### Blog Yazısı
----------
Merhaba,
uzun zamandır üye olmak istediğim Blogger'e böyle bir konuyla giriş yapmak benim için farklı bir deneyim olacak. Bu yazıyla İngiltere'ye gelecek olan yada yeni gelmiş olan arkadaşlara bir nebze yaşam şartları, dil öğrenme süreci hakkında gözlemlerimle doğrusuyla-yanlışıyla ama başka yerlerden çalmadan çırpmadan kendi çapımda ipuçları vermeyi amaçladım. Başka bir amacım da yazılı bir hafıza oluşturmak. Çok fazla şeyi unutmaya başladığım için ilerde hatırlayacağım şeyler olması iyi olacak :)

Her insanın bir ideali/hayali vardır.... Ben de yeni bir kültür, yeni bir dil ve yeni insanlarla tanışmak ve belki ilerde iş kurabilmek amacıyla sonunda hayalimin(idealimin) peşine düşerek İngiltere'ye gelmek için 1 yıl önce girişimde bulundum. Uzun ve bayağı yorucu uğraşlar sonucu amacıma ulaştım ve şimdi İngiltere'deyim. Şunu söylemek gerekirse buraya gelmek için yapılan bürokratik işlemler nedeniyle eminim bıkıp yarıda dönen çok insan vardır diye düşünüyorum. Ben ise 'Her vazgeçiş, bir kaybediştir' deyip sabırla yoluma devam ettim. Bir gün İngiltere Konsolosluğu'ndan aldığım 'Vizeniz onaylandı, lütfen bize pasaportunuzu yollayın' telefonuyla herhalde sevinçten günlerce uyuyamadığımı hatırlıyorum.
----------
### Veriler
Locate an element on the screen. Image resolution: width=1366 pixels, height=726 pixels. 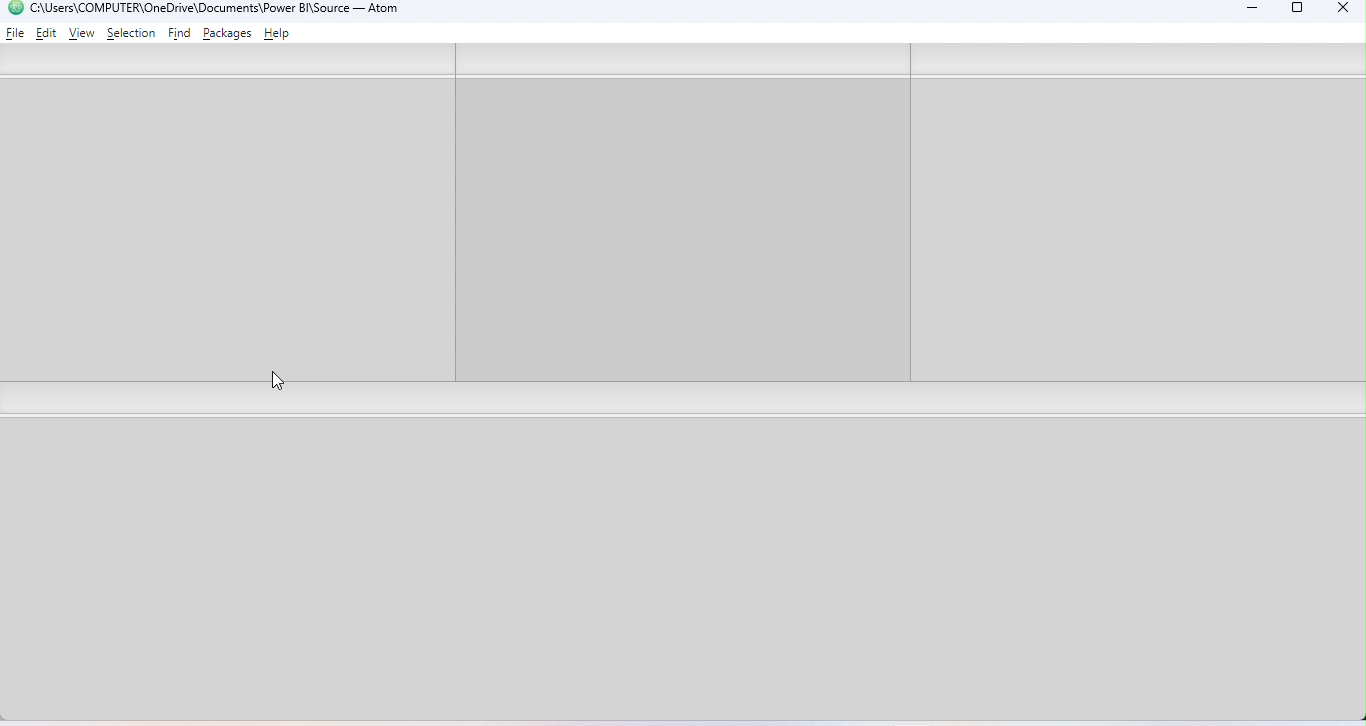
----------
### Alıştırma Görevleri
1. Blog yazısına göre yazar İngiltere'ye gelmek için ne zaman girişimde bulunmuş?
2. Şu ifadeler blog yazısıyla uyuşuyor mu? (a) Yazar İngiltere'ye gelmek için iki yıl önce girişimde bulunmuştur. (b) Vizenin onaylandığı yazara telefonla bildirilmiştir. (c) Yazar, başka kaynaklardan alınmış bilgileri aktarmayı amaçlamaktadır.
3. Blog yazısına göre yazar neden yazılı bir hafıza oluşturmak istiyor?
Veriler, blog yazısından bağımsız, ayrı bir malzemedir.

### Görev Yanıtları
1. 1 yıl önce.

2.
(a) Hayır: "1 yıl önce girişimde bulundum"
(b) Evet: "'Vizeniz onaylandı, lütfen bize pasaportunuzu yollayın' telefonuyla"
(c) Hayır: "başka yerlerden çalmadan çırpmadan kendi çapımda ipuçları vermeyi amaçladım"

3. Yazar çok fazla şeyi unutmaya başlamıştır. Bu yüzden ileride hatırlayacağı şeylerin olmasını iyi bulur.